Depression is a mood disorder that goes beyond feeling down or hosting a bad mood. It’s a mental health condition charaterised by prolonged feelings of sadness, hopelessness, failure and/or apathy. Depression can manifest in emotional patterns that affect a person’s ability to make decisions, take actions, and live life as per their normal. Someone with depression may lose interest in things that once brought joy, experience weight loss or weight gain, express unworthiness, seem constantly deflated, and/or have thoughts of or contemplate suicide.

What is the difference between anxiety and depression?
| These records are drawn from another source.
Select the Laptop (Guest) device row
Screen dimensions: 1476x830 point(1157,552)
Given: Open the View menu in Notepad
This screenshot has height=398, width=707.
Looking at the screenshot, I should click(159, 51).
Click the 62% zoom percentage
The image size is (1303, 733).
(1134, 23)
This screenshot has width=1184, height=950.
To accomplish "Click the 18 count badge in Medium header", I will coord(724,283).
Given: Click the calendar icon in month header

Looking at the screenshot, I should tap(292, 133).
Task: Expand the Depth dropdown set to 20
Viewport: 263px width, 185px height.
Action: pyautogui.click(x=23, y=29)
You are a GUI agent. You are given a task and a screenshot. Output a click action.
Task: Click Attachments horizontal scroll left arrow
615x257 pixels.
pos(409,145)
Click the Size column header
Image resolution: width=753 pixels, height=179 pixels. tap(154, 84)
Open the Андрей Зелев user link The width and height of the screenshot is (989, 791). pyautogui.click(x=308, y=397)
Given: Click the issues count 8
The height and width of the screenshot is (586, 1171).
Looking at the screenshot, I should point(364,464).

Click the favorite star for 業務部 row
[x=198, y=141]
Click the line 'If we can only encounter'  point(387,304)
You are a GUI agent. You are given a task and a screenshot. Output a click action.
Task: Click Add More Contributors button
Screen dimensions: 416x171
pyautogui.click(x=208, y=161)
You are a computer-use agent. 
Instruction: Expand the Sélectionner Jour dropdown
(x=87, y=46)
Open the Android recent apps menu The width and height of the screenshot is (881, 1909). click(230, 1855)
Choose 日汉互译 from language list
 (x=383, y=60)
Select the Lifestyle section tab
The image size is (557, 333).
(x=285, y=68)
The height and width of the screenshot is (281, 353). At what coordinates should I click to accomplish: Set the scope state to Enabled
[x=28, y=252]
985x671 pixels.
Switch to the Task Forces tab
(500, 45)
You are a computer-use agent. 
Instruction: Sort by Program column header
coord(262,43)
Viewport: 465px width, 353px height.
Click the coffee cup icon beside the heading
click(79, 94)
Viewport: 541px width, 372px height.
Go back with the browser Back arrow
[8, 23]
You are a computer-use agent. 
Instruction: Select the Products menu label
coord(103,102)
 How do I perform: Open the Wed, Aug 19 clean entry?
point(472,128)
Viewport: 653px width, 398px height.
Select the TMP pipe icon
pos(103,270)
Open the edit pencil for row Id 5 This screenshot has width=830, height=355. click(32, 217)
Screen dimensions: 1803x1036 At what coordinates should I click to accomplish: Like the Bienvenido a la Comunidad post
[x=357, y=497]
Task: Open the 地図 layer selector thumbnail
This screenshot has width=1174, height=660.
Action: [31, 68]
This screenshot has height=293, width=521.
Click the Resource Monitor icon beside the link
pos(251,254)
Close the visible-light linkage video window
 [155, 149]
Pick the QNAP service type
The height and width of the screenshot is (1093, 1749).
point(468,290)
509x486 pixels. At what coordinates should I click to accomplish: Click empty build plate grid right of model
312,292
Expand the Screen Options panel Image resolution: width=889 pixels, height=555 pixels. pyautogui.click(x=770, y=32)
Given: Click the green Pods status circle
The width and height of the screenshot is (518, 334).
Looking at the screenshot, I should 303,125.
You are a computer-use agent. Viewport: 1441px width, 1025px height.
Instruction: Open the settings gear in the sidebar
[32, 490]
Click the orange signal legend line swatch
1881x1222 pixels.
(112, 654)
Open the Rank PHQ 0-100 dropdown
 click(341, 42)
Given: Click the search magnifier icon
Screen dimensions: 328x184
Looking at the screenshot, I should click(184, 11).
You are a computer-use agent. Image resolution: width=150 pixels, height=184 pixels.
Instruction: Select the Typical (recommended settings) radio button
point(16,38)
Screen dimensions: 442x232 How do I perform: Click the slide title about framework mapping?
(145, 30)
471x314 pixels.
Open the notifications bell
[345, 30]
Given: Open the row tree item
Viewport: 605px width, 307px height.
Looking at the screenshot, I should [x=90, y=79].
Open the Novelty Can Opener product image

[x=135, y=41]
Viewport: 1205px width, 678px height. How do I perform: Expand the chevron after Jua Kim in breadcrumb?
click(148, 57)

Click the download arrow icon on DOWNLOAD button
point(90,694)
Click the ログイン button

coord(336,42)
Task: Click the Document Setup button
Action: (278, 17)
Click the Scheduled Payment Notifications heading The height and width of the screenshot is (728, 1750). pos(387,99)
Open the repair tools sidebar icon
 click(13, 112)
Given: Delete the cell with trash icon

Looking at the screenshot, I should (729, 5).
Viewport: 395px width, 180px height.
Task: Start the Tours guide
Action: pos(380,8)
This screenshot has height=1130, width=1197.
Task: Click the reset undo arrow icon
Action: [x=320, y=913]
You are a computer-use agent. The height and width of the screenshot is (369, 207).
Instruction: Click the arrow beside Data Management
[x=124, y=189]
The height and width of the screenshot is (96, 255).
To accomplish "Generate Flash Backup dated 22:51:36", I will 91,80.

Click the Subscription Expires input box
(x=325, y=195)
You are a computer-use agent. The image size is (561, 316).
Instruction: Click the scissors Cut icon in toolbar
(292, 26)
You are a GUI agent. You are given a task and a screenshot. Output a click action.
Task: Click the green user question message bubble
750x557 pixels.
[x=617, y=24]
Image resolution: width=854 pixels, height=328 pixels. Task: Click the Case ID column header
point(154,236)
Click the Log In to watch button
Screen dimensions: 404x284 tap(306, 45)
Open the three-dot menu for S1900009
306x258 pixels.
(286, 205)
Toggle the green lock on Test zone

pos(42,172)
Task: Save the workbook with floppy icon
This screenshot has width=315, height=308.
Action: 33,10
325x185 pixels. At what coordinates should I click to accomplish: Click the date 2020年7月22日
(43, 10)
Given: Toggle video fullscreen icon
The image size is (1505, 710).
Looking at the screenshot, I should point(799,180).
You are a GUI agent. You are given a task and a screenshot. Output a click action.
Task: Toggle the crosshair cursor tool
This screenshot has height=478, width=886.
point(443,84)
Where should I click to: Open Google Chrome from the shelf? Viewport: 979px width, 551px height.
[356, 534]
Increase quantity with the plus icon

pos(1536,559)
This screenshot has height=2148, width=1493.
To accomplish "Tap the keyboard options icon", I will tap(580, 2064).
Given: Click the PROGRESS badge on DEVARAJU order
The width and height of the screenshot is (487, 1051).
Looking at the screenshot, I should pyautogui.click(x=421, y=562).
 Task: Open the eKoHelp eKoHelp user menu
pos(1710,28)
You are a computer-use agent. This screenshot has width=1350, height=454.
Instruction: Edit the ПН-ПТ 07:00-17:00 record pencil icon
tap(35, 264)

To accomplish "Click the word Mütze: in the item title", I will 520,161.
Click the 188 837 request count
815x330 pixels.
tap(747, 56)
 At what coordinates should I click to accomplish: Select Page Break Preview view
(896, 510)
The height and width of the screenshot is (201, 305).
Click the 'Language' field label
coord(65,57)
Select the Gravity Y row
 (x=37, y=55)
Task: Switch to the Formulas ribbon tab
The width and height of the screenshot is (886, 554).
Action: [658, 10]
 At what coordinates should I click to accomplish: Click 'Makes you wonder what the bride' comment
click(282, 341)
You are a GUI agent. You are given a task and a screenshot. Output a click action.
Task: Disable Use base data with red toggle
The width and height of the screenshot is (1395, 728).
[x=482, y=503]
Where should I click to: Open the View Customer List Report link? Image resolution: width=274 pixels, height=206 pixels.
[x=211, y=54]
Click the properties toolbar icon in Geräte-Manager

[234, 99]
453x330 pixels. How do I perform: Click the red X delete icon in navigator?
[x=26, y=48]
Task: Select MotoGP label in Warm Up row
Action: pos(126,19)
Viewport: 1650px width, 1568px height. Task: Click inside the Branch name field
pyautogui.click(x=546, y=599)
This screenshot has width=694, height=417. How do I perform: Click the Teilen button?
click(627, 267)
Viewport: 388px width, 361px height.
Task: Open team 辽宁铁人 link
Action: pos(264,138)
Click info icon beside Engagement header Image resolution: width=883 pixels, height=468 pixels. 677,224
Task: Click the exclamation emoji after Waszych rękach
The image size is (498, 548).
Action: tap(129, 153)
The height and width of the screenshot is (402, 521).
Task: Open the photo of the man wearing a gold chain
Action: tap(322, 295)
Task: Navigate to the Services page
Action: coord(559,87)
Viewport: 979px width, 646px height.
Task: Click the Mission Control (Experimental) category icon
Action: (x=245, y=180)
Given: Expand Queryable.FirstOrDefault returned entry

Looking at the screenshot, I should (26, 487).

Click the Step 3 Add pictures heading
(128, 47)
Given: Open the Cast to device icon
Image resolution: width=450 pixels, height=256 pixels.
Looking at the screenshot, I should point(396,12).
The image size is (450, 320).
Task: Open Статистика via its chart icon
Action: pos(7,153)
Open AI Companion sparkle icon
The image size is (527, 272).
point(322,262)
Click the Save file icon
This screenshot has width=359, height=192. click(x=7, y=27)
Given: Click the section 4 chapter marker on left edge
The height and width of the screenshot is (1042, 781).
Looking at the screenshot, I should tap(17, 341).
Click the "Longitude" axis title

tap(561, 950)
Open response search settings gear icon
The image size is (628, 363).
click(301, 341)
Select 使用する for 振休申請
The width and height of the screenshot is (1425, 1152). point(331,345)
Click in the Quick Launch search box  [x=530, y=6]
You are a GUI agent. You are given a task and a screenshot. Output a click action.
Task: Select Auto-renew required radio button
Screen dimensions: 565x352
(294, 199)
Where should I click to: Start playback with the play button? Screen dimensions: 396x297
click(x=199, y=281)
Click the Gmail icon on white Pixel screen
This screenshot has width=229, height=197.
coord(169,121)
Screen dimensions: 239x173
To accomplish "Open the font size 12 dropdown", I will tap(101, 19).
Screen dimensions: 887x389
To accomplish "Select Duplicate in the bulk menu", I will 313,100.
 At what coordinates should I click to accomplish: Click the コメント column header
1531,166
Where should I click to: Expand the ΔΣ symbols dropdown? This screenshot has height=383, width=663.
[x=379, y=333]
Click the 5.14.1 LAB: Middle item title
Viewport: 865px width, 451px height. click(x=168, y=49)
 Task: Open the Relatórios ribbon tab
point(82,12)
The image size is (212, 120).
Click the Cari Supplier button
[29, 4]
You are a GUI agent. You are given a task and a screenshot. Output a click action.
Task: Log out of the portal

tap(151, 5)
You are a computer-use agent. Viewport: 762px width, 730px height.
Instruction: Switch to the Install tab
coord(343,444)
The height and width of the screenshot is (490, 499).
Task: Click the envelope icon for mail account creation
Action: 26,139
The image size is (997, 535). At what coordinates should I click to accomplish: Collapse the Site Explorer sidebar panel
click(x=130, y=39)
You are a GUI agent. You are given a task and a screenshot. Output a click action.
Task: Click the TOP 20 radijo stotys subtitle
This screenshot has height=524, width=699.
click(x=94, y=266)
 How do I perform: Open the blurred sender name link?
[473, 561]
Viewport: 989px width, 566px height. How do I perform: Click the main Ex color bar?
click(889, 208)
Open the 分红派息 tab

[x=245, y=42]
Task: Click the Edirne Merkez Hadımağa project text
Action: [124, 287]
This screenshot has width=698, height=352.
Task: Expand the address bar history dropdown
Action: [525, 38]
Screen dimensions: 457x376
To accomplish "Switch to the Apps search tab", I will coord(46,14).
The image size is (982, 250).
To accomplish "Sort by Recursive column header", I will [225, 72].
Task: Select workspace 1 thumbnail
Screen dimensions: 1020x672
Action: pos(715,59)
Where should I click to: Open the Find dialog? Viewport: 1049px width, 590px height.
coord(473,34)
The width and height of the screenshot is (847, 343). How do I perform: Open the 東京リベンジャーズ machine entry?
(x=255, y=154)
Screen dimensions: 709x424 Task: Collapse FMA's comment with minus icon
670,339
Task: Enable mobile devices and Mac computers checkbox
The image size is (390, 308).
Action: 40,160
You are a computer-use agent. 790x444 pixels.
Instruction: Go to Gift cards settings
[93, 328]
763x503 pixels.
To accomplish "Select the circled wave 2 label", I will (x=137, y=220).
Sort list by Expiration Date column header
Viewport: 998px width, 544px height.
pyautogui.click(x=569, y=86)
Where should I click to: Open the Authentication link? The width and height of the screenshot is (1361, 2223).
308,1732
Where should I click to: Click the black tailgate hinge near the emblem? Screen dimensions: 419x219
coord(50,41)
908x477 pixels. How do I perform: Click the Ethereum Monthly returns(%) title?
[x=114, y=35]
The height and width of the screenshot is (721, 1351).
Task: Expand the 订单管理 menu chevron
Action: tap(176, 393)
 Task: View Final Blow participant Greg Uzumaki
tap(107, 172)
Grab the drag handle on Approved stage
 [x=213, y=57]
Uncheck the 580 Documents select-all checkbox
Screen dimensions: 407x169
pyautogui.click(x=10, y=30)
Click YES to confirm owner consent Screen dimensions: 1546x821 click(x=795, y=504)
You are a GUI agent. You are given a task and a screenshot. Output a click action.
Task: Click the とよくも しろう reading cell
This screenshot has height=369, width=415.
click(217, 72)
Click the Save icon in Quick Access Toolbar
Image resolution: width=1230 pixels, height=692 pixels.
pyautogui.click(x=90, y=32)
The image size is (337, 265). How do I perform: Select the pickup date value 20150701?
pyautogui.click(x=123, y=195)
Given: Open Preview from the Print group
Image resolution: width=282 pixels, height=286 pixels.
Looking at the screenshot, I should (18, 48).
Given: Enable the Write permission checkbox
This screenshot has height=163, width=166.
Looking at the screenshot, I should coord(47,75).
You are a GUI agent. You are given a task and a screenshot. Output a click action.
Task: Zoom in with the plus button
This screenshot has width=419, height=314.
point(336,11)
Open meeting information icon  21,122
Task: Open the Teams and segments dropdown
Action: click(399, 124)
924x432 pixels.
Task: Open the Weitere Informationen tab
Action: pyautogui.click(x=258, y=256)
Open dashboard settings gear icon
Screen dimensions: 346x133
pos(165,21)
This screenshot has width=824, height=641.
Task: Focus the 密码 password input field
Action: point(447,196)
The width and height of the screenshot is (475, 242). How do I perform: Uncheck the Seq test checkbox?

Anxiety and depression share a similar biological foundation in that recurrent states of anxiety and depression involve a change in neurotransmitter function. They also share a set of overlapping symptoms and are linked to low levels of serotonin. However, beyond these similarities, anxiety and depression are experienced differently and in relation to separate sets of emotions. Anxiety is identified as a disorder linked to feelings of worry, stress and fear, whereas depression is linked to feelings of sadness and apathy. Anxiety and depression require different treatment plans and thus it’s vital to speak with your trusted healthcare professional if you experience symptoms of either condition.

This guide is designed to be informative and educational. It is not intended to provide specific medical advice or replace advice from your medical practitioner.